▶ _INSTRUCTIONS FOR THE TASK_
Reprint the whole of the data exactly.

[Records from a data source]
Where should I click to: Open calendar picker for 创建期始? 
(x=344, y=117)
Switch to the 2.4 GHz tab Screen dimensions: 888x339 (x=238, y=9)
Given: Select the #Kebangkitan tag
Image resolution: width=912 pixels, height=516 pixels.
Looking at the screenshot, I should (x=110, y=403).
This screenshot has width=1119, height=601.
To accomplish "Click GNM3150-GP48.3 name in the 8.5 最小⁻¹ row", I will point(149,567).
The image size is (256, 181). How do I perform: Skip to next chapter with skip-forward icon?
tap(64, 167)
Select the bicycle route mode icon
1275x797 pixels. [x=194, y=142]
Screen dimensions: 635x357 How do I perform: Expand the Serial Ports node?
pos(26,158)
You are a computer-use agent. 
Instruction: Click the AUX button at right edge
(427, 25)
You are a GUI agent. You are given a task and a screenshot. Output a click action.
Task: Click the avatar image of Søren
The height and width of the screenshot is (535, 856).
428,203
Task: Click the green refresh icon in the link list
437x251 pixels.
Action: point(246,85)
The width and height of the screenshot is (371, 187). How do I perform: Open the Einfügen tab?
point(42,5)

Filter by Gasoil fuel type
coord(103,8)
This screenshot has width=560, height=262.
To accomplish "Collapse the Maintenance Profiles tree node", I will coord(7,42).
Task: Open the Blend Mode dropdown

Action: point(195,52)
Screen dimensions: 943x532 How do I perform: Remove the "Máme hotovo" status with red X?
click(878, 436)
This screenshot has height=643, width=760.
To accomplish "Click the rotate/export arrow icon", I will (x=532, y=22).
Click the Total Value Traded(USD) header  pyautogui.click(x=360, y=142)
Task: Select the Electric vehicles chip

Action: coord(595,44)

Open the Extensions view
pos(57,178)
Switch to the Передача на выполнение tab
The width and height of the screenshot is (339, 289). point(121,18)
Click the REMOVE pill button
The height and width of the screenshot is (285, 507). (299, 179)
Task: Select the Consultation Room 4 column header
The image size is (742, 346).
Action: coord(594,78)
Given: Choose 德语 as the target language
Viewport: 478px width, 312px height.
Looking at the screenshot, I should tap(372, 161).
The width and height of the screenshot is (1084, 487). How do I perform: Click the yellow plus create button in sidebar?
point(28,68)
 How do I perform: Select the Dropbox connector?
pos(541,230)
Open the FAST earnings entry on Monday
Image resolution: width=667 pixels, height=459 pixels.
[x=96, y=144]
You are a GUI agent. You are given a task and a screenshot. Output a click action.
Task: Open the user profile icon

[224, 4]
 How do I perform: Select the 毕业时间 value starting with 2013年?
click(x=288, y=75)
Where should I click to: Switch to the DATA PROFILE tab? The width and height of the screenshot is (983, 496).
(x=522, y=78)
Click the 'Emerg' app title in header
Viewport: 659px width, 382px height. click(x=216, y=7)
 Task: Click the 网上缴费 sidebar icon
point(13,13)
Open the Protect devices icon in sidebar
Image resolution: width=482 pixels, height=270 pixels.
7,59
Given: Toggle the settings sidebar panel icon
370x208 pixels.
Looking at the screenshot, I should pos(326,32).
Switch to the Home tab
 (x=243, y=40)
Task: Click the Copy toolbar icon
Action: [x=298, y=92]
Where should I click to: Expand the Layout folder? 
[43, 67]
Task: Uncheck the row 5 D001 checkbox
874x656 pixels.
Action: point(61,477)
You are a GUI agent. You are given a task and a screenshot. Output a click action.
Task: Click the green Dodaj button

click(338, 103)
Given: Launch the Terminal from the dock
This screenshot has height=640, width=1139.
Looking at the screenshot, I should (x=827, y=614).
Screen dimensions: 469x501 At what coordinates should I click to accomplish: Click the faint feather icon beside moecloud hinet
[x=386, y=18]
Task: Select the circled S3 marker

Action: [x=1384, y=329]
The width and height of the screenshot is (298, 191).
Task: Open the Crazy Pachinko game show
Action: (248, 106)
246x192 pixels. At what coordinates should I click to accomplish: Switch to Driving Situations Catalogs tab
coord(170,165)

▶ _EXPECTED ANSWER_
Where should I click to: Open calendar picker for 创建期始? 
(x=344, y=117)
Switch to the 2.4 GHz tab Screen dimensions: 888x339 (x=238, y=9)
Given: Select the #Kebangkitan tag
Image resolution: width=912 pixels, height=516 pixels.
Looking at the screenshot, I should (x=110, y=403).
This screenshot has width=1119, height=601.
To accomplish "Click GNM3150-GP48.3 name in the 8.5 最小⁻¹ row", I will point(149,567).
The image size is (256, 181). How do I perform: Skip to next chapter with skip-forward icon?
tap(64, 167)
Select the bicycle route mode icon
1275x797 pixels. [x=194, y=142]
Screen dimensions: 635x357 How do I perform: Expand the Serial Ports node?
pos(26,158)
You are a computer-use agent. 
Instruction: Click the AUX button at right edge
(427, 25)
You are a GUI agent. You are given a task and a screenshot. Output a click action.
Task: Click the avatar image of Søren
The height and width of the screenshot is (535, 856).
428,203
Task: Click the green refresh icon in the link list
437x251 pixels.
Action: point(246,85)
The width and height of the screenshot is (371, 187). How do I perform: Open the Einfügen tab?
point(42,5)

Filter by Gasoil fuel type
coord(103,8)
This screenshot has width=560, height=262.
To accomplish "Collapse the Maintenance Profiles tree node", I will coord(7,42).
Task: Open the Blend Mode dropdown

Action: point(195,52)
Screen dimensions: 943x532 How do I perform: Remove the "Máme hotovo" status with red X?
click(878, 436)
This screenshot has height=643, width=760.
To accomplish "Click the rotate/export arrow icon", I will (x=532, y=22).
Click the Total Value Traded(USD) header  pyautogui.click(x=360, y=142)
Task: Select the Electric vehicles chip

Action: coord(595,44)

Open the Extensions view
pos(57,178)
Switch to the Передача на выполнение tab
The width and height of the screenshot is (339, 289). point(121,18)
Click the REMOVE pill button
The height and width of the screenshot is (285, 507). (299, 179)
Task: Select the Consultation Room 4 column header
The image size is (742, 346).
Action: coord(594,78)
Given: Choose 德语 as the target language
Viewport: 478px width, 312px height.
Looking at the screenshot, I should tap(372, 161).
The width and height of the screenshot is (1084, 487). How do I perform: Click the yellow plus create button in sidebar?
point(28,68)
 How do I perform: Select the Dropbox connector?
pos(541,230)
Open the FAST earnings entry on Monday
Image resolution: width=667 pixels, height=459 pixels.
[x=96, y=144]
You are a GUI agent. You are given a task and a screenshot. Output a click action.
Task: Open the user profile icon

[224, 4]
 How do I perform: Select the 毕业时间 value starting with 2013年?
click(x=288, y=75)
Where should I click to: Switch to the DATA PROFILE tab? The width and height of the screenshot is (983, 496).
(x=522, y=78)
Click the 'Emerg' app title in header
Viewport: 659px width, 382px height. click(x=216, y=7)
 Task: Click the 网上缴费 sidebar icon
point(13,13)
Open the Protect devices icon in sidebar
Image resolution: width=482 pixels, height=270 pixels.
7,59
Given: Toggle the settings sidebar panel icon
370x208 pixels.
Looking at the screenshot, I should pos(326,32).
Switch to the Home tab
 (x=243, y=40)
Task: Click the Copy toolbar icon
Action: [x=298, y=92]
Where should I click to: Expand the Layout folder? 
[43, 67]
Task: Uncheck the row 5 D001 checkbox
874x656 pixels.
Action: point(61,477)
You are a GUI agent. You are given a task and a screenshot. Output a click action.
Task: Click the green Dodaj button

click(338, 103)
Given: Launch the Terminal from the dock
This screenshot has height=640, width=1139.
Looking at the screenshot, I should (x=827, y=614).
Screen dimensions: 469x501 At what coordinates should I click to accomplish: Click the faint feather icon beside moecloud hinet
[x=386, y=18]
Task: Select the circled S3 marker

Action: [x=1384, y=329]
The width and height of the screenshot is (298, 191).
Task: Open the Crazy Pachinko game show
Action: (248, 106)
246x192 pixels. At what coordinates should I click to accomplish: Switch to Driving Situations Catalogs tab
coord(170,165)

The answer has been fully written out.